Stored data
▼

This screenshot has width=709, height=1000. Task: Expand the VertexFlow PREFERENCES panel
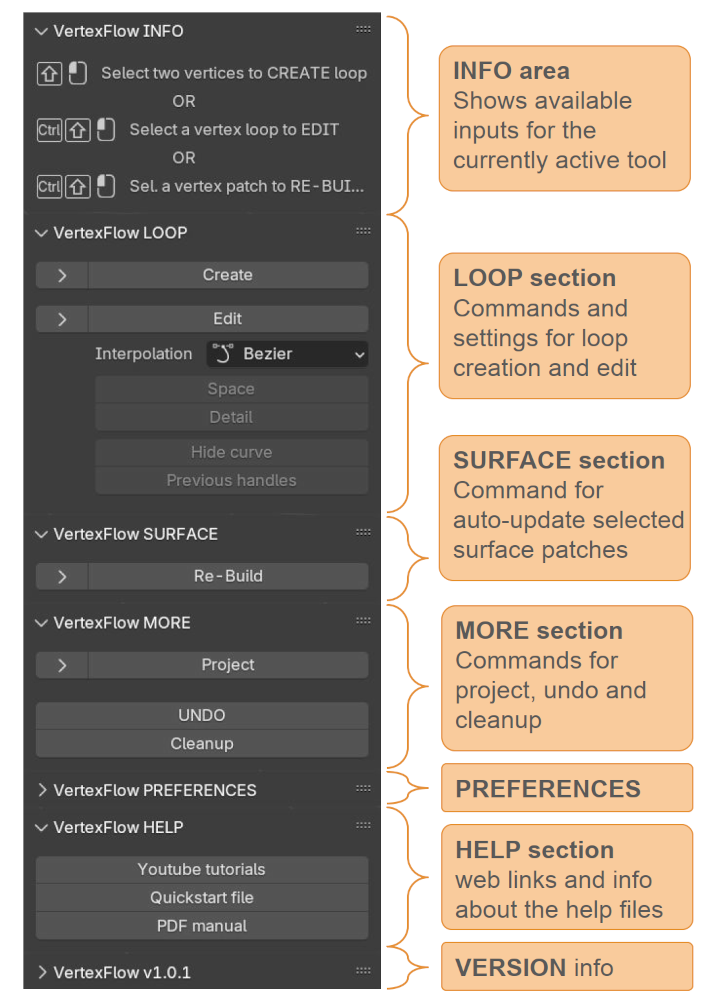click(x=146, y=790)
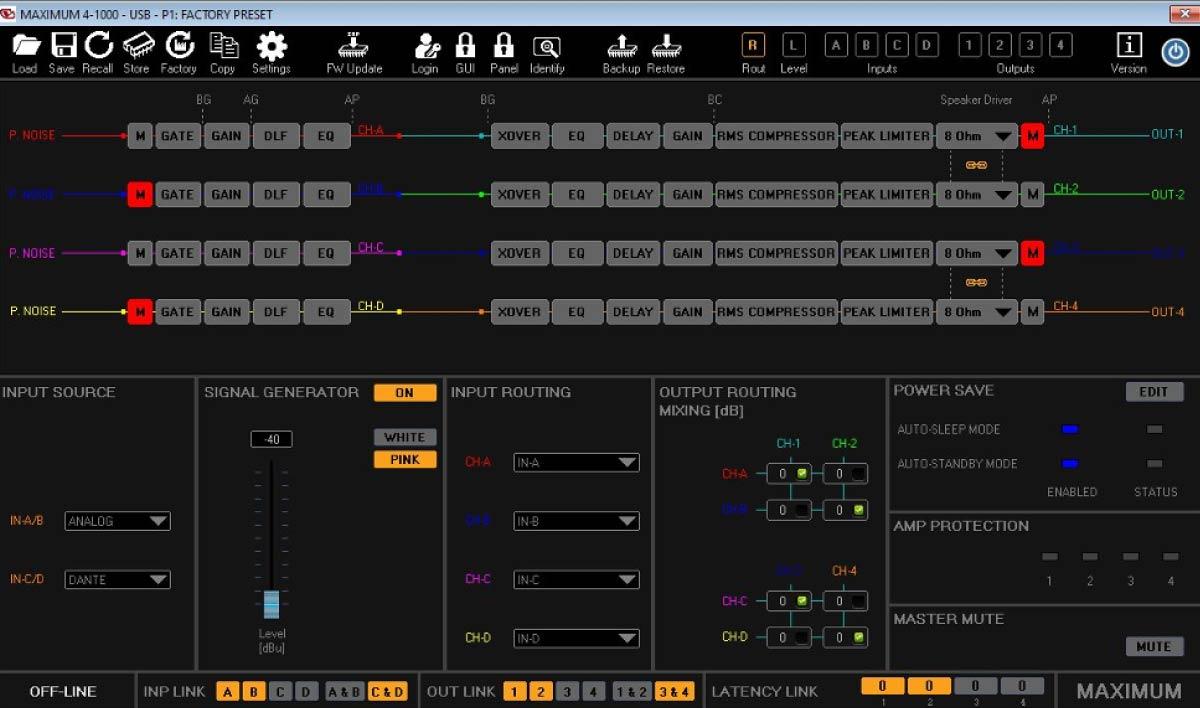Open the CH-A input routing dropdown
Screen dimensions: 1200x708
click(576, 462)
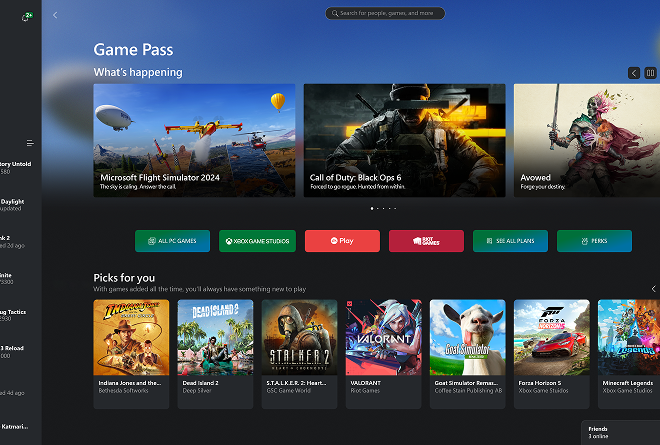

▲

__PROBLEM REQUIREMENTS__. Where an entry holds an image, drop the image and copy the remaining text exactly.

__ANSWER TO THIS EXERCISE__.
This screenshot has width=709, height=1000. Task: Expand the VertexFlow PREFERENCES panel
click(x=146, y=790)
Open the CH-A input routing dropdown
Screen dimensions: 1200x708
click(576, 462)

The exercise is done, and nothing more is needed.